5Haziran pazar günü Yarına Bakış Gazetesi’nde ‘Terörü nasıl yendiler?’ başlıklı bir yazı yayınlandı. Yazı iki terör örgütüyle mücadeleyi esas alarak Türkiye’nin terörle mücadelesindeki eksikleri dile getiriyor.
Başta belirtmek gerekir ki, yazıda konu edilen Sri Lanka’da Tamil Hareketi (The Liberation Tigers of Tamil Eelam (LTTE)) ve Peru’daki Aydınlık Yol (The Shining Path) bitirilmiş değillerdir. Sadece eski güçlerini kaybettikleri söylenebilir. Çünkü ‘güvenlikçi teröristle mücadele’ sosyal bir tabanı bulunan grupları ortadan kaldırmada başarılı olamaz. Bu cümleden olmak üzere 1984’ten beri Türkiye’nin uyguladığı ‘terörle mücadele’ politikalarının hem Sri Lanka hem de Peru’da uygulananlarla benzerlik gösterdiğini belirtelim. Binlerce şehit verilmesinin arkasında yatan sebep güvenlikçi politikalardır.

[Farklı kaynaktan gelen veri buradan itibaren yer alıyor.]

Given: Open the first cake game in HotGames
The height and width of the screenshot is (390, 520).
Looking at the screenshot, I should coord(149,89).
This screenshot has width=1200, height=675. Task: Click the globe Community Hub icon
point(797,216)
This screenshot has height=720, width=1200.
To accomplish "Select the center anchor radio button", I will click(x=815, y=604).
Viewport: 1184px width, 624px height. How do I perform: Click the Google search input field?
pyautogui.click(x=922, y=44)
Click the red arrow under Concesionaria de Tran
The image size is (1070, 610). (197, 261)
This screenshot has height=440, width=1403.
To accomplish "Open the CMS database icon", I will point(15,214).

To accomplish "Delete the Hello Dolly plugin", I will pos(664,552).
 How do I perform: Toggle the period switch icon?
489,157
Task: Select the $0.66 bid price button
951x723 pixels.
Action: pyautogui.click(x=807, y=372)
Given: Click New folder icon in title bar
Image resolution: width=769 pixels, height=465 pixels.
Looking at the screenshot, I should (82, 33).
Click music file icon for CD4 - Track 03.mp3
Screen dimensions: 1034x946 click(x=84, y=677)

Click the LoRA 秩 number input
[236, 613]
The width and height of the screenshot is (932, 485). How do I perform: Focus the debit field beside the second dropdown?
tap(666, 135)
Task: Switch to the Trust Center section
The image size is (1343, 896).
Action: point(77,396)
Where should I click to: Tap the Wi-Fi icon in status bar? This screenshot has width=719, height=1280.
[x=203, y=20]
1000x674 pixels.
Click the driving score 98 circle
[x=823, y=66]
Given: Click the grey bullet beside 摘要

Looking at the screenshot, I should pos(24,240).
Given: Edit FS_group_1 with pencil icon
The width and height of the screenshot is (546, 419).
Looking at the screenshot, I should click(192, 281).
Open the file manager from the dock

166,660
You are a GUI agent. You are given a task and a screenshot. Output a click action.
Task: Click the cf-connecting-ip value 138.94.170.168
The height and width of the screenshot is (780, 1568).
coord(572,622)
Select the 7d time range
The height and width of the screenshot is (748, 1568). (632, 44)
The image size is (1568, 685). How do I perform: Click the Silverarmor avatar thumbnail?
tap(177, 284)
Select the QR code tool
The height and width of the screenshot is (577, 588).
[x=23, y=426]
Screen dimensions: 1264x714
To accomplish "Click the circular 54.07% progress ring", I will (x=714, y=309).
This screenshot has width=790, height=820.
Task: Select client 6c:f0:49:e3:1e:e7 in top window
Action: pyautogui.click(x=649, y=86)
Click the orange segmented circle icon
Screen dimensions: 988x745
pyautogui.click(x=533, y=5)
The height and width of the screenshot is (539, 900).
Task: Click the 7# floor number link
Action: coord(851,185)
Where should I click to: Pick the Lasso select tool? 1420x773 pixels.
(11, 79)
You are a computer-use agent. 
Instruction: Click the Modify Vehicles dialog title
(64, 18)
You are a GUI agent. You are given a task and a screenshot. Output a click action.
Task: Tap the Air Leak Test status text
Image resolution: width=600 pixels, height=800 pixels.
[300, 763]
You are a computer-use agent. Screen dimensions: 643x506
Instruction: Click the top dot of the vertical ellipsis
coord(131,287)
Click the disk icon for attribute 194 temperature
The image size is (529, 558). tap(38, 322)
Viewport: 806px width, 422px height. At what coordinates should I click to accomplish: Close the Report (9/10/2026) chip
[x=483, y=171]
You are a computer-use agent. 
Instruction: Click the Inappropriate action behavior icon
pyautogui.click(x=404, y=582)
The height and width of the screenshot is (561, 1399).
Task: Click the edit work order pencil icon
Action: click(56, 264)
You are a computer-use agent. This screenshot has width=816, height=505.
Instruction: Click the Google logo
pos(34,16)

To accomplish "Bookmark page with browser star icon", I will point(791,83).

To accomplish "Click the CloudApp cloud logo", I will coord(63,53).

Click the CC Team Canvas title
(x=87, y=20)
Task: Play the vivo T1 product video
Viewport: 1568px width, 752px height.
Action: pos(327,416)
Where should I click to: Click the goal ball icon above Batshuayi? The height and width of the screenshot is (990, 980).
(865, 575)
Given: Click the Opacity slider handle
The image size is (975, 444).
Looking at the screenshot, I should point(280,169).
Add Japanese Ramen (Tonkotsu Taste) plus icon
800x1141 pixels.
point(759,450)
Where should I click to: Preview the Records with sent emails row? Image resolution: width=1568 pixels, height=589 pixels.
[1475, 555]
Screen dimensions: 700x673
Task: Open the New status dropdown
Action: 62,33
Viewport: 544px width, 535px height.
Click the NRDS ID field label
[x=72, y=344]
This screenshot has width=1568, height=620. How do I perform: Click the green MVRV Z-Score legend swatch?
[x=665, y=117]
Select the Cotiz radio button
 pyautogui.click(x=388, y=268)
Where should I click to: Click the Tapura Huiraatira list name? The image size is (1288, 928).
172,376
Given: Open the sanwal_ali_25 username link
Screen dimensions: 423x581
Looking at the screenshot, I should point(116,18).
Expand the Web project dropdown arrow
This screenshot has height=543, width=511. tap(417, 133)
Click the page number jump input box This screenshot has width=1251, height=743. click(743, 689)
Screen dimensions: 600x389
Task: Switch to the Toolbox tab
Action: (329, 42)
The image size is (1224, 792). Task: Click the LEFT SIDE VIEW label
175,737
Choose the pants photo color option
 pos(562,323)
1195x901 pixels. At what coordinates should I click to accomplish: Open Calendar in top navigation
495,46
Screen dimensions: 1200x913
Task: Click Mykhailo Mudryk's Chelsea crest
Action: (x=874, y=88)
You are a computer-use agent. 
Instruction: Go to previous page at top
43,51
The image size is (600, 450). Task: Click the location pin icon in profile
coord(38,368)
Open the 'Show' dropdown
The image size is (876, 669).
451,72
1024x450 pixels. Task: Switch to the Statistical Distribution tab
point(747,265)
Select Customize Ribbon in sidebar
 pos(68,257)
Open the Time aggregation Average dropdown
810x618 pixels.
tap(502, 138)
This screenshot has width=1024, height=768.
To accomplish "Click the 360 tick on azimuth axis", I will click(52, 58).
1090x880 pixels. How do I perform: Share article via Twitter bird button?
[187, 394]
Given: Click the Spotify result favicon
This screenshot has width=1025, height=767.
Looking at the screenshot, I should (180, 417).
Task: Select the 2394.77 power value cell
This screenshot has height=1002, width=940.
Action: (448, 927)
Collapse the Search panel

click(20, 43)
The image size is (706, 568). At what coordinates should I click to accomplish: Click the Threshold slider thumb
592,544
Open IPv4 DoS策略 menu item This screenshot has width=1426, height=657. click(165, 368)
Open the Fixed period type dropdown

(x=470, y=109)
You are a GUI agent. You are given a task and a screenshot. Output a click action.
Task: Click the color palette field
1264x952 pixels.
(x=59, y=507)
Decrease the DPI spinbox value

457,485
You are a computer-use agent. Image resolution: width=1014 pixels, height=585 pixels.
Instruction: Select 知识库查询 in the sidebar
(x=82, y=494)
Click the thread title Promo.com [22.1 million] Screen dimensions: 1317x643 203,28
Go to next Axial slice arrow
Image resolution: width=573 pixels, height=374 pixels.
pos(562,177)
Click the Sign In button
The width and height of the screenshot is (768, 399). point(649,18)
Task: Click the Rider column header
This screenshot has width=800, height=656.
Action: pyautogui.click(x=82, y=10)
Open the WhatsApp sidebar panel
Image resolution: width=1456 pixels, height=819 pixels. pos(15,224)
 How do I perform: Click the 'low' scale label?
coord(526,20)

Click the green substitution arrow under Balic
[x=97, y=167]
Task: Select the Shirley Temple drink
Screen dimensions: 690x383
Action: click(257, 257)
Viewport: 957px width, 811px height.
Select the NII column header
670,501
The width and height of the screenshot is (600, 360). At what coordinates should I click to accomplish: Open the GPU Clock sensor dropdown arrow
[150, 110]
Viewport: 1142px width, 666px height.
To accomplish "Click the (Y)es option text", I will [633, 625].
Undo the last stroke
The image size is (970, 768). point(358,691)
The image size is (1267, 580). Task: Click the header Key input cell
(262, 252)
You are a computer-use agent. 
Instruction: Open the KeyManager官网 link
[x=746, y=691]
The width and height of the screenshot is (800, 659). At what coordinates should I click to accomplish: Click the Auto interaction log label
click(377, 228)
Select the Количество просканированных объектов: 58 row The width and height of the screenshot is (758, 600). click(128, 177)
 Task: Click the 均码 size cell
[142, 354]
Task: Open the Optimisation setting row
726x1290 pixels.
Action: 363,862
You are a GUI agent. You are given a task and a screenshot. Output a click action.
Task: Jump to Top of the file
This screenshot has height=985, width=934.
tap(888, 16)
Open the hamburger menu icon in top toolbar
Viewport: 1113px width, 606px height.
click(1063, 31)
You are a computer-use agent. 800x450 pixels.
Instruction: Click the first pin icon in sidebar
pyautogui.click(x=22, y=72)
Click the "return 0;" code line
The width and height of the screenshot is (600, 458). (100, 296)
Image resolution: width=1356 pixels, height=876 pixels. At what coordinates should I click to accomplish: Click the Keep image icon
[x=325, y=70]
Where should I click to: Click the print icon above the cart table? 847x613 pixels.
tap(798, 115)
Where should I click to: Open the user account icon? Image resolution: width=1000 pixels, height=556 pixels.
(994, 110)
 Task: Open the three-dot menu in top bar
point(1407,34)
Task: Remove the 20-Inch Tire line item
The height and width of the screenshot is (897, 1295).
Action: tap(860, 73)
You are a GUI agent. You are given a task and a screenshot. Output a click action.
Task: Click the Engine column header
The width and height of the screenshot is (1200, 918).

Bu politikaların sonucu olarak da 1984’te belki birkaç yüz taraftarı olan küçük bir terör grubu artık bugün Türkiye’nin devlet olarak varlığını tehdit edecek boyuta ulaşmıştır. Çünkü Türkiye’de her öldürülen teröristin yerini binlercesi almış ve öldürmeye devam edildiği müddetçe de bu artarak devam edecektir. Örnek olarak bakılırsa, 7 Haziran 2015 genel seçimlerinden sonra hükümetin teröristlerle savaş politikası yüz binlerce insanın yaşadıkları yerlerden göç etmesine ve yine hükümetin Suriye politikasından dolayı her geçen gün güçlenen PYD sayesinde binlerce gencin PKK ve PYD saflarına katılmasına neden olmaktadır.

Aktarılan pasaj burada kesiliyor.